Exercises to complete
1. Translate this sentence from the post on what makes a poet into Spanish: "A wounded poet bleeds poetry."
2. In the post on what makes a poet, who wrote the poem about the tree painting?
3. Continue the post on what makes a poet from where it stops.

Extract

┌──

I've been thinking about what makes a poet a poet. Well, his mother. And before that, his father. And before that the twinkle in his mother's eye. But once the poet is up and running, how does the poet know that the poet is a poet?
Chewing on this bit...the poet discovers it is a poet when it gets wounded. Many kinds of wounds. Beauty can wound. A wounded poet bleeds poetry.
There is an old Turkish saying, "I have a problem, and I would not trade it for a thousand solutions".
I posted the image of this tree before, but now it has a new raison d'être. This painting was an obsession, a problem for me. But I did not want it to go away. It was my therapy for many years. I dabbed a daub of paint here and there, then put it away. Months later, bring it out and bend a branch. Put away. Get out. Put away. Until I finally had to let it go.
Now my friend and poet, Mary Bradley has written a poem about it.
Waiting for Springtime in the House of Leaves
that’s mourned for weeks beneath the eaves
and blustered, drifting snow on wet dark earth —
In dusty rooms
the silence settles like a solid thing,
until I’m wild to leave the house.

└──

Information supplied
┌──

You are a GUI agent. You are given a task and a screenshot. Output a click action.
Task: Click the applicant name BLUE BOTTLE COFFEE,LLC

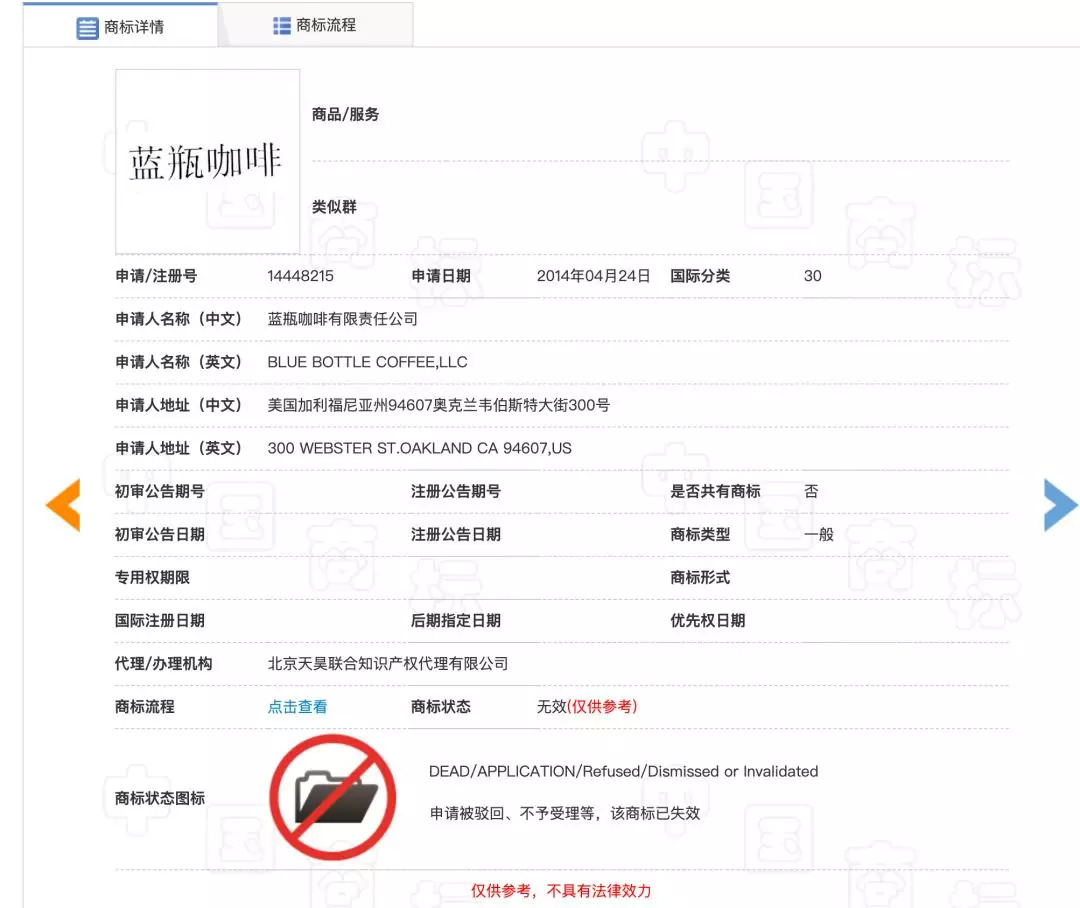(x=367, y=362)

└──
┌──

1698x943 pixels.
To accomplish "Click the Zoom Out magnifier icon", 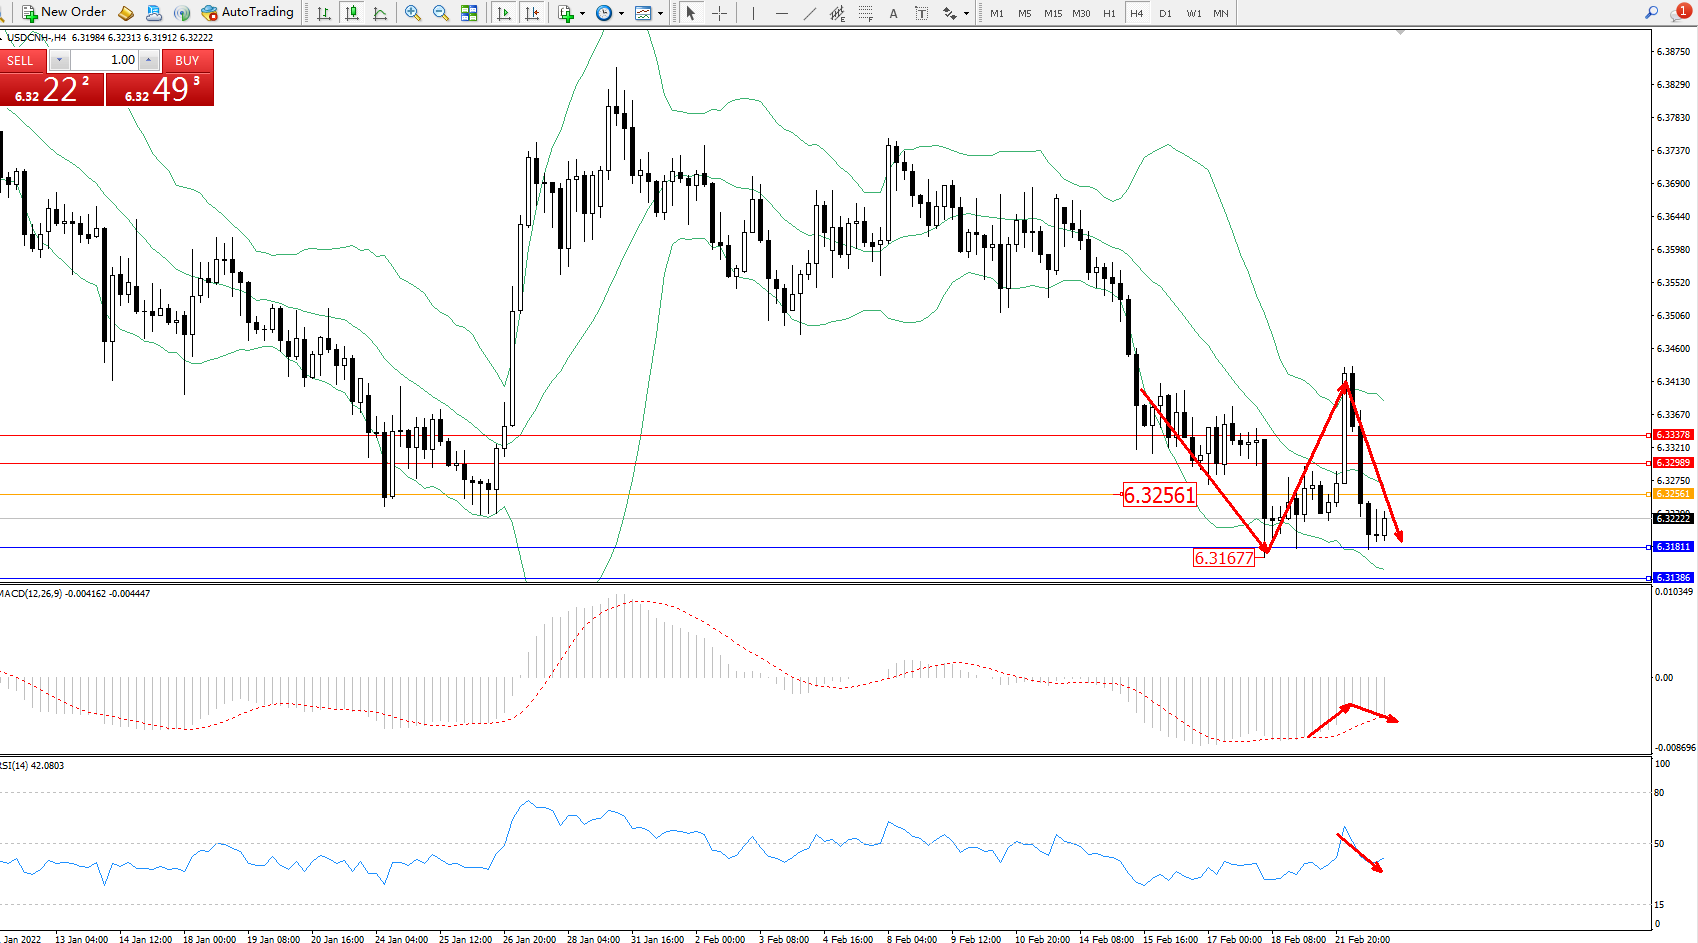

└──

Your responses
1. Un poeta herido sangra poesía.

2. Mary Bradley

3.
and walk in air that’s brisk and bright,
to roam the ancient woods above a surf raked bay
and listen to the distant drumming of the sea,
and search for shoots of hyacinth among the trees.
In dwindling light of day,
a ghostly moon is rising, soft as smoke,
among colossal branches of a stately oak
that stands as it has always stood upon the shoulders of the world
—grown tall and greatly patient, darkly beautiful and good.
And in the tree’s unhurried heart,
concentric memories of a hundred years—
the blur of wings, tranquility of clouds,
the sweetness of a summers’ temperate rain,
the blaze of living canopies gone red and gold,
the brand of lightening’s kiss along its grain.
If only I could be a child again,
alive in fairytales of simpler times,
I would not leave,
but stepping through its bright enchanted door,
would climb an inner stairway to the topmost branch
and fall asleep,
dreaming the restful dreams of gentle trees,
waiting for springtime in the house of leaves.